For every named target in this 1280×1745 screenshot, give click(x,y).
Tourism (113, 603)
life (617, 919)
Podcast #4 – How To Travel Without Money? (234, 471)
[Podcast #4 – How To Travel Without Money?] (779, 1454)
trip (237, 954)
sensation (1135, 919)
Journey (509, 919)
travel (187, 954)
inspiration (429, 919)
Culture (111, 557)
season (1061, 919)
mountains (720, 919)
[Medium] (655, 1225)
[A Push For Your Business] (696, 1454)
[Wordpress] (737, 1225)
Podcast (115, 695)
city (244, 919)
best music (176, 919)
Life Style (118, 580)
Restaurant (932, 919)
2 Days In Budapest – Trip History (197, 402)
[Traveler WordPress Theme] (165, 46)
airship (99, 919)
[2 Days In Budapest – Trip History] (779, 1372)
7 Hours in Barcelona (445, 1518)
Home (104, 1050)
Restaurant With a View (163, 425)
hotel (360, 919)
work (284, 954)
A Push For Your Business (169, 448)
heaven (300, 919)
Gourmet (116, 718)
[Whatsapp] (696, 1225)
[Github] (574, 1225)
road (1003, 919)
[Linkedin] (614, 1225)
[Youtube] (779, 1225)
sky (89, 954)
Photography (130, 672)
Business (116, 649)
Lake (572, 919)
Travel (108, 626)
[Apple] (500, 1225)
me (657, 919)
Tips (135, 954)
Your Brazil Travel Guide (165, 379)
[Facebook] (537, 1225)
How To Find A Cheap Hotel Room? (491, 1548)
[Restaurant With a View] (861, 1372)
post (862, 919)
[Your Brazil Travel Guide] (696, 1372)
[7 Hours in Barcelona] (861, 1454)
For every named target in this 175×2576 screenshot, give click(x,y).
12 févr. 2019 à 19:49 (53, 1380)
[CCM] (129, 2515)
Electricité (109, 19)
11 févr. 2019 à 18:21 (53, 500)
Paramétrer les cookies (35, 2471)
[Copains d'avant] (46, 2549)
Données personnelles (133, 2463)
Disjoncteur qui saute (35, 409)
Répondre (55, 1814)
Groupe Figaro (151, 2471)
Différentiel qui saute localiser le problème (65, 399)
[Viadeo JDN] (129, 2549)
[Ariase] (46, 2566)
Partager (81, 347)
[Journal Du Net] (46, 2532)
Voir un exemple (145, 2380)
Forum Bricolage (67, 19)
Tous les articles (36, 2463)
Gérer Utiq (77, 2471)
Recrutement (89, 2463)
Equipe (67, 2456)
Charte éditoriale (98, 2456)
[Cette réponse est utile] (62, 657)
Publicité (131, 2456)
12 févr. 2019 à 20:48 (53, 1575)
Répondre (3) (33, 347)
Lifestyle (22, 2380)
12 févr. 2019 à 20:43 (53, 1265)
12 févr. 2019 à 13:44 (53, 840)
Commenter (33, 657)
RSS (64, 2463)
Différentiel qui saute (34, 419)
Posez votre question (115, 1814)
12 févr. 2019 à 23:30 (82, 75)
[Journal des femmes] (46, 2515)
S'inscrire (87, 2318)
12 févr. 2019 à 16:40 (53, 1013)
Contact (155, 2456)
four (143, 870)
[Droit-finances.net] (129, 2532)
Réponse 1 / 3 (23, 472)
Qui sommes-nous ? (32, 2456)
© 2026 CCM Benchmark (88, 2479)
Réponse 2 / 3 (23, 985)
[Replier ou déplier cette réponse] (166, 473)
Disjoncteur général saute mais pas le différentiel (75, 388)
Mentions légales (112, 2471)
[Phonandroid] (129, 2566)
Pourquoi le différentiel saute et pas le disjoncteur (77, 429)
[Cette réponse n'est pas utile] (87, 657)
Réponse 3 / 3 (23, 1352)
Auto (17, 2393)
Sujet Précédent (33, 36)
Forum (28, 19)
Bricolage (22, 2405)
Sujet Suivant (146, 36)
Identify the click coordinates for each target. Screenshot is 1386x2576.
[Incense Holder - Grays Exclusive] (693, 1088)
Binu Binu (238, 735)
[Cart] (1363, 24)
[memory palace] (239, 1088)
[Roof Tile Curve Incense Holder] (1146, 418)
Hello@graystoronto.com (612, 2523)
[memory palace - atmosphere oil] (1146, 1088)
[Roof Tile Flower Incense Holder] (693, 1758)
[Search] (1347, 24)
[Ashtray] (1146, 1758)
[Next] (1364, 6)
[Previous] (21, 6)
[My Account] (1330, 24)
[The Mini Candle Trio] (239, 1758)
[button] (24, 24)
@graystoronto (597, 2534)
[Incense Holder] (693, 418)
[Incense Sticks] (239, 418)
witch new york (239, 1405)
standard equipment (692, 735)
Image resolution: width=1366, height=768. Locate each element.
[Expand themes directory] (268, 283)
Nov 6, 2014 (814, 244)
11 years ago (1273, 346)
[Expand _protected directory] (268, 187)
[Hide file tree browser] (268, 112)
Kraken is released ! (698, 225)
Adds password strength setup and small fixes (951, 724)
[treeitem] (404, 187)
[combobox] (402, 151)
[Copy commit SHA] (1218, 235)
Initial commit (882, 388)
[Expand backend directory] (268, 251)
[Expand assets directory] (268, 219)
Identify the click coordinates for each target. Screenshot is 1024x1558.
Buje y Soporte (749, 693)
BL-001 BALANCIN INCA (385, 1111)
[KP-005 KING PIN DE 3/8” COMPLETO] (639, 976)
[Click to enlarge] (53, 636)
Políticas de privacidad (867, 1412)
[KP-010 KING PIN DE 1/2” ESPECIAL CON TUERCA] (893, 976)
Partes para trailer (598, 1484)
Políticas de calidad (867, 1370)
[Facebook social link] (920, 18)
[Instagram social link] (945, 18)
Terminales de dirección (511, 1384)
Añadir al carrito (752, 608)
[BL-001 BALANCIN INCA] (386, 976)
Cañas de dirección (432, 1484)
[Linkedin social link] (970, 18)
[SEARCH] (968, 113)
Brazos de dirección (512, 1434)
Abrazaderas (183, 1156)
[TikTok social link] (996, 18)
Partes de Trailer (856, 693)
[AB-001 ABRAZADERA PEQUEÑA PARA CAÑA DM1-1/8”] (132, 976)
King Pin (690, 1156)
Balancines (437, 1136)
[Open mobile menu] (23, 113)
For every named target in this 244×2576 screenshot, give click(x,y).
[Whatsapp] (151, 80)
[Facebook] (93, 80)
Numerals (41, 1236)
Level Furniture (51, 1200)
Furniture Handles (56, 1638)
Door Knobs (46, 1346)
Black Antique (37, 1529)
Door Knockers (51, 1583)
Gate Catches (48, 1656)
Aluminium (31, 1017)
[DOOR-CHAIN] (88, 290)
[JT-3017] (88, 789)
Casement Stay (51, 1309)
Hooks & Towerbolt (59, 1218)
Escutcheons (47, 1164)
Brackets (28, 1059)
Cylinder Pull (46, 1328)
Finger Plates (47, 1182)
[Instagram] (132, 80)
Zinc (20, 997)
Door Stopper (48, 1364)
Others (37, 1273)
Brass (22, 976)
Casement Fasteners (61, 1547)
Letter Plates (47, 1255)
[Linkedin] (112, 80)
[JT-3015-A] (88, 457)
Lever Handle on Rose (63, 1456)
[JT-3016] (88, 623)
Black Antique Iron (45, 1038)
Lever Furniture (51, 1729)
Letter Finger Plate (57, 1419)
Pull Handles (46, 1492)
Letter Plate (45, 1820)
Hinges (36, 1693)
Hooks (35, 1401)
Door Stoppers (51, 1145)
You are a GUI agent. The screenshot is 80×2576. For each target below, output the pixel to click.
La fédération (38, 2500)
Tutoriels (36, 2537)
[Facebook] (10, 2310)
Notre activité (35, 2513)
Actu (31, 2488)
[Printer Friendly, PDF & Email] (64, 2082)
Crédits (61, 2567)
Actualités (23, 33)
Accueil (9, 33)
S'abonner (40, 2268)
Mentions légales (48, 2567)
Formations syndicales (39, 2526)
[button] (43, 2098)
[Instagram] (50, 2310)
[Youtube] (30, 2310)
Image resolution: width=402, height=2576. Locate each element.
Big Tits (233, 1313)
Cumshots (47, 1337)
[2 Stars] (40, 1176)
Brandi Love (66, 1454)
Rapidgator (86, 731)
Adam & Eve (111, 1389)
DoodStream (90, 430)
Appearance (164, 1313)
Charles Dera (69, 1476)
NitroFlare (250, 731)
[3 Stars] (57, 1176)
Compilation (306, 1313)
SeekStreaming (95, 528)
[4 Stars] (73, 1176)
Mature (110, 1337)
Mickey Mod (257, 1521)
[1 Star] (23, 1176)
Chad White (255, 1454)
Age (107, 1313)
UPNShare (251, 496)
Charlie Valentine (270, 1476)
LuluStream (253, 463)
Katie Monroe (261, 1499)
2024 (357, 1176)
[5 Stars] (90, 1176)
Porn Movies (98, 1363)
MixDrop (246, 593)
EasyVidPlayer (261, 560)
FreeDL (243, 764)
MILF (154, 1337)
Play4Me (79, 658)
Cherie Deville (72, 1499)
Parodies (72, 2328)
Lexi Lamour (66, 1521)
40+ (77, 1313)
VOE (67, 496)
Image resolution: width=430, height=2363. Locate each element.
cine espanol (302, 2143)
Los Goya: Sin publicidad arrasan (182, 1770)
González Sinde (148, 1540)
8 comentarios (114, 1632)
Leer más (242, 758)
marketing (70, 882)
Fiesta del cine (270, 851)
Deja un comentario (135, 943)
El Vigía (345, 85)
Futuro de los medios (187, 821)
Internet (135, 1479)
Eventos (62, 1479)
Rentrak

-.-.-

**What you will do:** All that should appear in the response is the run of lines from the first line of the entries through the line containing "sensation (1135, 919)", copied exactly.

**Task solution:**
For every named target in this 1280×1745 screenshot, give click(x,y).
Tourism (113, 603)
life (617, 919)
Podcast #4 – How To Travel Without Money? (234, 471)
[Podcast #4 – How To Travel Without Money?] (779, 1454)
trip (237, 954)
sensation (1135, 919)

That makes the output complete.